__INFORMATION SHOWN__
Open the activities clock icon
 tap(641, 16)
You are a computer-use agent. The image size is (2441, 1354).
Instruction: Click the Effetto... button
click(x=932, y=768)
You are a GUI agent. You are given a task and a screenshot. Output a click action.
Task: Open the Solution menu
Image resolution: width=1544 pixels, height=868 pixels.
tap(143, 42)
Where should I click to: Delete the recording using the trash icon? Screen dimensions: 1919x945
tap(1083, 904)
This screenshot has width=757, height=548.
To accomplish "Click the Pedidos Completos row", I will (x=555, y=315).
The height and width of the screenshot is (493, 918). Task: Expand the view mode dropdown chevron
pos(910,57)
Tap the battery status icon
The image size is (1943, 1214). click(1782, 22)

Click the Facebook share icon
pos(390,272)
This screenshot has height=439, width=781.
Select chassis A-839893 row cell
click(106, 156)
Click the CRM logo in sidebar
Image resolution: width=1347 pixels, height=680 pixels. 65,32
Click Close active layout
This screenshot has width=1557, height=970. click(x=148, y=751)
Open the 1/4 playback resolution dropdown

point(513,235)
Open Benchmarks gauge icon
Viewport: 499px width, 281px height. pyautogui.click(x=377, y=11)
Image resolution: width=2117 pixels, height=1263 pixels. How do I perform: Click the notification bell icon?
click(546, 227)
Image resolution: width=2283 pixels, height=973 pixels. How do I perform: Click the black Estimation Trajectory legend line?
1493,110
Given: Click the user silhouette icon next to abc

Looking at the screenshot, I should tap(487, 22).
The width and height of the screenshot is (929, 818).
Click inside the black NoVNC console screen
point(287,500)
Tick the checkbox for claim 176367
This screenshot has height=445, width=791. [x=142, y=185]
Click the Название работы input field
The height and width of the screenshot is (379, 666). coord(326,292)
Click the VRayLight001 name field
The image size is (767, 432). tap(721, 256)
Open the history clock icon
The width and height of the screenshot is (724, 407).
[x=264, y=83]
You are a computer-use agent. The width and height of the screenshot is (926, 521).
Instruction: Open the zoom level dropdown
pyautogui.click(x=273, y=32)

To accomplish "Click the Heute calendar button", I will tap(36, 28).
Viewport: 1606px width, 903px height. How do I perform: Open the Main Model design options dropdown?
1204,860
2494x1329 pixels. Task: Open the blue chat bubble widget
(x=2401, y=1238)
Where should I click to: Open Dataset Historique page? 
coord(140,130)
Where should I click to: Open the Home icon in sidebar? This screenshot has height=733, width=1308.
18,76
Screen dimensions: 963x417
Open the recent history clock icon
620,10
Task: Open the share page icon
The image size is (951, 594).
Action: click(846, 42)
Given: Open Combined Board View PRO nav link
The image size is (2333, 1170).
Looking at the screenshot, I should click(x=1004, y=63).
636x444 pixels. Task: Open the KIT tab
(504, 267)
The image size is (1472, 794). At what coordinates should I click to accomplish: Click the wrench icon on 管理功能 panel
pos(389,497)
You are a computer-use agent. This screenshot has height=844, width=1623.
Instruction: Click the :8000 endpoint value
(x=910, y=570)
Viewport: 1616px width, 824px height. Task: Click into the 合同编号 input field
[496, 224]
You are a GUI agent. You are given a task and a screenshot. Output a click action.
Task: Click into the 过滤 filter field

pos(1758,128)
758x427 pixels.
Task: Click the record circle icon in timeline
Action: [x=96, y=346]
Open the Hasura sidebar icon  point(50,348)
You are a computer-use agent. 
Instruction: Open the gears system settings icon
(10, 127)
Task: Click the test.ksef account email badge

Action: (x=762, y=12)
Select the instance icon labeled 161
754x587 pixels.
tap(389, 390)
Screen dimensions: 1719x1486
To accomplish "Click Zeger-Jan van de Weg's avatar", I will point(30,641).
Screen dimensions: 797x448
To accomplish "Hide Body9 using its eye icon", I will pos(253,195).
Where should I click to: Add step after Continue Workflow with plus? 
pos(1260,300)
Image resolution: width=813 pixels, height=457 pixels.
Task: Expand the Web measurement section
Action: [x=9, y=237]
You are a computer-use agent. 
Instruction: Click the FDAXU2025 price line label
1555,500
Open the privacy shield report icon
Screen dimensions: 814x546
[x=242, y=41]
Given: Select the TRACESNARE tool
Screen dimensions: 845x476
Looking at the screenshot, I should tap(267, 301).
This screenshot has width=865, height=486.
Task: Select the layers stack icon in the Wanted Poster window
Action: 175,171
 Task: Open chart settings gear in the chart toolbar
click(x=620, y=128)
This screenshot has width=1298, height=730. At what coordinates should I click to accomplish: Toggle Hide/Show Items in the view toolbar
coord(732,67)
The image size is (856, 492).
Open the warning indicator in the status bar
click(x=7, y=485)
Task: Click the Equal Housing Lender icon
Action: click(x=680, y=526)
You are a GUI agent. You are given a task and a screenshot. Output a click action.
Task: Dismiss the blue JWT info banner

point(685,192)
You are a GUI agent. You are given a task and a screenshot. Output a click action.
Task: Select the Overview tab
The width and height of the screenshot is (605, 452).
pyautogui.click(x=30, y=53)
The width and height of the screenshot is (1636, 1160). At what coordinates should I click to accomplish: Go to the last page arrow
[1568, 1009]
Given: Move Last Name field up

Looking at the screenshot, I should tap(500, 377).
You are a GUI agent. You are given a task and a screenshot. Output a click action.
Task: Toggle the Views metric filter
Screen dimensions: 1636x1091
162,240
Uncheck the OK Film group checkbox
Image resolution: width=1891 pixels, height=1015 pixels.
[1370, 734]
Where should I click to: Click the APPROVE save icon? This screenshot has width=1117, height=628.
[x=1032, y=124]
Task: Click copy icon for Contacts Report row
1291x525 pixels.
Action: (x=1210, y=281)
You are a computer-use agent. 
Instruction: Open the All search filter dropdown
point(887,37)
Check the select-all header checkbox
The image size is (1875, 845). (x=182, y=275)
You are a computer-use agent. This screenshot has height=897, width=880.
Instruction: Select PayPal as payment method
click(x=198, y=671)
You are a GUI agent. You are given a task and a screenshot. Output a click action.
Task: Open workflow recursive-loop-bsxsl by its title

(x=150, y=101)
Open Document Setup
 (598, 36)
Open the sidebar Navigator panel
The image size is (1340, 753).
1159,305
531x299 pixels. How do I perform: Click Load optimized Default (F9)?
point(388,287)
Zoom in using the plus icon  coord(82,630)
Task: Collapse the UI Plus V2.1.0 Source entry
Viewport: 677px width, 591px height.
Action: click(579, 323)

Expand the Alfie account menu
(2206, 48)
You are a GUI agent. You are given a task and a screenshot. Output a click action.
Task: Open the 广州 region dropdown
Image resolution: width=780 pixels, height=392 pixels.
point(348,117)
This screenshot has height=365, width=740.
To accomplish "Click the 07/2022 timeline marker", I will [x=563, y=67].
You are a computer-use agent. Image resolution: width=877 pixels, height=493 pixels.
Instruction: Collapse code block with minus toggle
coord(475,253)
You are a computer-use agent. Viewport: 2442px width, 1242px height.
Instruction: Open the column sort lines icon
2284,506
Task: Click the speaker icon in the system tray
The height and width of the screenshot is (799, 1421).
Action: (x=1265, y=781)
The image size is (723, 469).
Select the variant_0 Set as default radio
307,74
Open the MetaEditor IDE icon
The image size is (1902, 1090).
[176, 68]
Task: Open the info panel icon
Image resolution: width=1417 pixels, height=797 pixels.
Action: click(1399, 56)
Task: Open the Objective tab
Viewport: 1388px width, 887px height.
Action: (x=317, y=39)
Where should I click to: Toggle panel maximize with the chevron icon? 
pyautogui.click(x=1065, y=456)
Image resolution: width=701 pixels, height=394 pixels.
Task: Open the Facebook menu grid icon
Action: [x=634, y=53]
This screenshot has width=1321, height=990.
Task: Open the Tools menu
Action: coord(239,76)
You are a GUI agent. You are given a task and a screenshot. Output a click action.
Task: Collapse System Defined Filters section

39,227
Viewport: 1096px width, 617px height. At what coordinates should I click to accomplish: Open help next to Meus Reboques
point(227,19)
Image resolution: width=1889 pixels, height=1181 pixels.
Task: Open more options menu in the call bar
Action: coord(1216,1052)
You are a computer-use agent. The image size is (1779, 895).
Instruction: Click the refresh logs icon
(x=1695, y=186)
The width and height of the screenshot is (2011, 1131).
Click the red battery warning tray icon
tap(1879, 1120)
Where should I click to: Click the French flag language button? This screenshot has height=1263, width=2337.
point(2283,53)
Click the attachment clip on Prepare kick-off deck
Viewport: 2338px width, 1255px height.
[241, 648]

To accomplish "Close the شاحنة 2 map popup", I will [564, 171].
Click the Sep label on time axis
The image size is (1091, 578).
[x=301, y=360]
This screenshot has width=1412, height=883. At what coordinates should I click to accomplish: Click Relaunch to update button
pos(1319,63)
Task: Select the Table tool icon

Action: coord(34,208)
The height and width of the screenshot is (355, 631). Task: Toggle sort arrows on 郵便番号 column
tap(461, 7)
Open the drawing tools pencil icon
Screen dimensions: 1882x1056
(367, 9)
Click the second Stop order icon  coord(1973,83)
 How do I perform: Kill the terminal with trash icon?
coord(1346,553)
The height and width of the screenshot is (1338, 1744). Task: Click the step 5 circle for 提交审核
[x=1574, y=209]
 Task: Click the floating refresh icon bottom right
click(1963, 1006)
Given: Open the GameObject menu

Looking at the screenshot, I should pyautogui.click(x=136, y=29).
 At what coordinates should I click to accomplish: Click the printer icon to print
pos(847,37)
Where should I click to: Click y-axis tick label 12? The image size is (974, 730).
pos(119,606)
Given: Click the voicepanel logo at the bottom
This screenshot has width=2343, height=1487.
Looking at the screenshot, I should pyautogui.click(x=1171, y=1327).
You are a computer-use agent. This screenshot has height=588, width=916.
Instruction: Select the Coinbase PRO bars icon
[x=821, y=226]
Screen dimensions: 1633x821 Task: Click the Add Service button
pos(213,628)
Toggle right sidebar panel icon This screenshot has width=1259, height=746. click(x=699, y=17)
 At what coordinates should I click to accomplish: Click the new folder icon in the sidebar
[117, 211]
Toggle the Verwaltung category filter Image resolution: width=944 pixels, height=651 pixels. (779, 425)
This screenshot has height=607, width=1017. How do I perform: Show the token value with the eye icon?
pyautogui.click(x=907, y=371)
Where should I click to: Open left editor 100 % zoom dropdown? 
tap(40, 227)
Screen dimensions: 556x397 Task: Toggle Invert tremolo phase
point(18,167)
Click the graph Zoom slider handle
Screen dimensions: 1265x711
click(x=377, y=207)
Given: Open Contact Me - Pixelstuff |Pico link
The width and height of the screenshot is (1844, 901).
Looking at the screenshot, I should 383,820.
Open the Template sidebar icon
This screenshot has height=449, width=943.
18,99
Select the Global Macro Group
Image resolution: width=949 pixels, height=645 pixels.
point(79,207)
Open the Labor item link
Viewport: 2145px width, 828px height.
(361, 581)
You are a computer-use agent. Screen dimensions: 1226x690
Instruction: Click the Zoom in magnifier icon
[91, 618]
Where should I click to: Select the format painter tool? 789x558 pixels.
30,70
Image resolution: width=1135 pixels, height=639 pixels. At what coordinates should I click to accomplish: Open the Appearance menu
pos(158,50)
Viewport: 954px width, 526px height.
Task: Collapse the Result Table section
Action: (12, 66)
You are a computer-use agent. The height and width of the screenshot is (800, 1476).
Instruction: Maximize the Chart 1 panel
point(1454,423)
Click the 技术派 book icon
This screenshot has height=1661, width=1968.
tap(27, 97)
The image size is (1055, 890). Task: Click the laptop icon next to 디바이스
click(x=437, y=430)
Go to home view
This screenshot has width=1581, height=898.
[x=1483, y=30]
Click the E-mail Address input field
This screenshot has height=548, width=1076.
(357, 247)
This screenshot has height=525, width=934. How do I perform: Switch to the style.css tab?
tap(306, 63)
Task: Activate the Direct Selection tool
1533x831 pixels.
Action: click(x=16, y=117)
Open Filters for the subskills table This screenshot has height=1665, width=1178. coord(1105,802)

__TASK__
Output the line containing "This screenshot has height=525, width=934." and all lines after it to the end of the records, exactly as given.

__THE COMPLETED TASK__
This screenshot has height=525, width=934. How do I perform: Switch to the style.css tab?
tap(306, 63)
Task: Activate the Direct Selection tool
1533x831 pixels.
Action: click(x=16, y=117)
Open Filters for the subskills table This screenshot has height=1665, width=1178. coord(1105,802)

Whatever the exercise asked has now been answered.